Can you duplicate these entries line for line, with no changes at all?

"""

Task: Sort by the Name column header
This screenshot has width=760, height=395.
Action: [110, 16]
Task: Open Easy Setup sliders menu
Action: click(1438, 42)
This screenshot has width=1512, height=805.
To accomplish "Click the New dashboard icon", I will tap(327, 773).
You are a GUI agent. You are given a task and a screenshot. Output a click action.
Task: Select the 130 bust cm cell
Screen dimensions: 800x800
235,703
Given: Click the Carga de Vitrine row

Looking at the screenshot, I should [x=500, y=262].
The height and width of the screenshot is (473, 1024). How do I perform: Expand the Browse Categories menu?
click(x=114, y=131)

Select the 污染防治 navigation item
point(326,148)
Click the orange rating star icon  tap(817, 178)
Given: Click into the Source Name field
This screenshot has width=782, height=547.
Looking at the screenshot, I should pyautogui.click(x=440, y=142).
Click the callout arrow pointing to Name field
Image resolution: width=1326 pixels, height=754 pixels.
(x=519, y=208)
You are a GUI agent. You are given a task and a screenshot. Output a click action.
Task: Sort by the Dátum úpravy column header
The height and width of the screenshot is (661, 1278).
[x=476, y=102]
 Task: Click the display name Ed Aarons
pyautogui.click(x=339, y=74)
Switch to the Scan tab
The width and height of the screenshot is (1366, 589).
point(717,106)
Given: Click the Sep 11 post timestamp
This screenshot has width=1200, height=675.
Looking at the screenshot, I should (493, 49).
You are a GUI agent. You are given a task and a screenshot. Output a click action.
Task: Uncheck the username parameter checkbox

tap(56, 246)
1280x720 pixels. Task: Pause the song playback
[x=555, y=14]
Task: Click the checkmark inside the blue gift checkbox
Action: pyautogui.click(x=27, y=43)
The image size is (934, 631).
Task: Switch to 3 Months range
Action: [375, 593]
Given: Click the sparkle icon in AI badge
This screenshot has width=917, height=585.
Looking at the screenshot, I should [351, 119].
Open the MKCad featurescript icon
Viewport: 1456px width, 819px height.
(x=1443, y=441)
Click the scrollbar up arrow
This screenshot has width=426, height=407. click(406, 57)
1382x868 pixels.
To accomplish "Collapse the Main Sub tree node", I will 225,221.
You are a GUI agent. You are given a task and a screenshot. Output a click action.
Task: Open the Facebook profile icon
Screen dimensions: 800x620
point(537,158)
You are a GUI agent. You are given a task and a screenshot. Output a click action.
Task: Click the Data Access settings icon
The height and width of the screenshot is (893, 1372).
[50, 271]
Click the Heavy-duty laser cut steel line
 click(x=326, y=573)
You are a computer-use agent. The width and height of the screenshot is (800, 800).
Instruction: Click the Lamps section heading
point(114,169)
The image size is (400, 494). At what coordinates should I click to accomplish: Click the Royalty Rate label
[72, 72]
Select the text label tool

"""

→ Solved problem
Task: Sort by the Name column header
This screenshot has width=760, height=395.
Action: [110, 16]
Task: Open Easy Setup sliders menu
Action: click(1438, 42)
This screenshot has width=1512, height=805.
To accomplish "Click the New dashboard icon", I will tap(327, 773).
You are a GUI agent. You are given a task and a screenshot. Output a click action.
Task: Select the 130 bust cm cell
Screen dimensions: 800x800
235,703
Given: Click the Carga de Vitrine row

Looking at the screenshot, I should [x=500, y=262].
The height and width of the screenshot is (473, 1024). How do I perform: Expand the Browse Categories menu?
click(x=114, y=131)

Select the 污染防治 navigation item
point(326,148)
Click the orange rating star icon  tap(817, 178)
Given: Click into the Source Name field
This screenshot has width=782, height=547.
Looking at the screenshot, I should pyautogui.click(x=440, y=142).
Click the callout arrow pointing to Name field
Image resolution: width=1326 pixels, height=754 pixels.
(x=519, y=208)
You are a GUI agent. You are given a task and a screenshot. Output a click action.
Task: Sort by the Dátum úpravy column header
The height and width of the screenshot is (661, 1278).
[x=476, y=102]
 Task: Click the display name Ed Aarons
pyautogui.click(x=339, y=74)
Switch to the Scan tab
The width and height of the screenshot is (1366, 589).
point(717,106)
Given: Click the Sep 11 post timestamp
This screenshot has width=1200, height=675.
Looking at the screenshot, I should (493, 49).
You are a GUI agent. You are given a task and a screenshot. Output a click action.
Task: Uncheck the username parameter checkbox

tap(56, 246)
1280x720 pixels. Task: Pause the song playback
[x=555, y=14]
Task: Click the checkmark inside the blue gift checkbox
Action: pyautogui.click(x=27, y=43)
The image size is (934, 631).
Task: Switch to 3 Months range
Action: [375, 593]
Given: Click the sparkle icon in AI badge
This screenshot has width=917, height=585.
Looking at the screenshot, I should [351, 119].
Open the MKCad featurescript icon
Viewport: 1456px width, 819px height.
(x=1443, y=441)
Click the scrollbar up arrow
This screenshot has width=426, height=407. click(406, 57)
1382x868 pixels.
To accomplish "Collapse the Main Sub tree node", I will 225,221.
You are a GUI agent. You are given a task and a screenshot. Output a click action.
Task: Open the Facebook profile icon
Screen dimensions: 800x620
point(537,158)
You are a GUI agent. You are given a task and a screenshot. Output a click action.
Task: Click the Data Access settings icon
The height and width of the screenshot is (893, 1372).
[50, 271]
Click the Heavy-duty laser cut steel line
 click(x=326, y=573)
You are a computer-use agent. The width and height of the screenshot is (800, 800).
Instruction: Click the Lamps section heading
point(114,169)
The image size is (400, 494). At what coordinates should I click to accomplish: Click the Royalty Rate label
[72, 72]
Select the text label tool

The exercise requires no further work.